Performance testing at Coiled

At Coiled we develop Dask and automatically deploy it to large clusters of cloud workers (sometimes 1000+ EC2 instances at once!). In order to avoid surprises when we publish a new release, Dask needs to be covered by a comprehensive battery of tests — both for functionality and performance.

Functional regression testing

Dask is thoroughly covered by functional unit tests which verify that, when you feed certain inputs into the system, you obtain the expected outputs. Similarly to most software development projects nowadays, we use a CI-assisted, automated workflow for it:

  1. A developer opens a PR;

  2. The PR code is automatically executed in CI against all functional regression tests;

  3. If, and only if, all tests are green the PR can be merged into main.

The key features of this system are:

  • It re-runs on every change;

  • Nobody needs to explicitly remember to start the tests;

  • It runs in a stable, reproducible environment;

  • It re-tests everything, not just what the developers think may be impacted.

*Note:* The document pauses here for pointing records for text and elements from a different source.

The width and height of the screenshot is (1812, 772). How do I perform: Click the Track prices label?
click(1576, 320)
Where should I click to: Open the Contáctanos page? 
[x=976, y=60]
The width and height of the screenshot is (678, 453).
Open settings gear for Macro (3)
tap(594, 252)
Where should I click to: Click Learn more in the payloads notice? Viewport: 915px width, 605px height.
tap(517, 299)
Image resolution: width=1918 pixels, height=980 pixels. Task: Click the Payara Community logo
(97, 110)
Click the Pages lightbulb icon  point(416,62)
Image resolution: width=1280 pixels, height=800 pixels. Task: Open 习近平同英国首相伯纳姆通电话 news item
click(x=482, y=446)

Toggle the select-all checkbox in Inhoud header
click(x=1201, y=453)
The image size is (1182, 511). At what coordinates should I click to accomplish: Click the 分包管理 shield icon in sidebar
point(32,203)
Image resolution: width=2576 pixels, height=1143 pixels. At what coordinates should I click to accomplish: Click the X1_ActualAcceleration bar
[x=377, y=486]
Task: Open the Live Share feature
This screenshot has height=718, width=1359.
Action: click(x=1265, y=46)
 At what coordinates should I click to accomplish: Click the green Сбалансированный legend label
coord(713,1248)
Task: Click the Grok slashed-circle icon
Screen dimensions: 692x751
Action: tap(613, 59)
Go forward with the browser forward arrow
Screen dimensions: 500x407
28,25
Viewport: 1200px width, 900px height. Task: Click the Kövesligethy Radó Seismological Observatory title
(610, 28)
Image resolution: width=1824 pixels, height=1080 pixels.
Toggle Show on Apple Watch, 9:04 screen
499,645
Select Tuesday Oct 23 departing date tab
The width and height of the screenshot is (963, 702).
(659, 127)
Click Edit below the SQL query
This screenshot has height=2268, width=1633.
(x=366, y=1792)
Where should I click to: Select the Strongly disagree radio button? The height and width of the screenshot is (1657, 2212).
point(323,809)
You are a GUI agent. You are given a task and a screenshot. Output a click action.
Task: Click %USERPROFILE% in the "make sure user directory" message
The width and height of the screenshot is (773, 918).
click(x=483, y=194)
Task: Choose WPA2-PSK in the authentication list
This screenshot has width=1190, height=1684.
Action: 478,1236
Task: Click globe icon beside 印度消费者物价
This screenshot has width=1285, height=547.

None of the above should surprise anyone these days. What we do, that is definitely more out of the ordinary, is we apply the exact same paradigms commonly used for functional regression testing also to performance testing.

What we did in the past

Historically, whenever we had to decide whether to merge a Dask PR with a likely performance impact, we ran ad hoc manual tests on one or two use cases that we thought would be relevant, which we found was not sustainable:

  • It was labor-intensive, as the developers would need to rebuild the use case and manually meter it every time;

  • PRs frequently impacted unexpected use cases: a PR that would produce a speed-up where expected sometimes caused a regression where nobody was looking;

  • A cluster with hundreds of workers very rarely exhibits deterministic performance; if you run the same test twice there will be some variance in the measured metrics. One-off manual tests tend to ignore variance and instead take the first measure as golden.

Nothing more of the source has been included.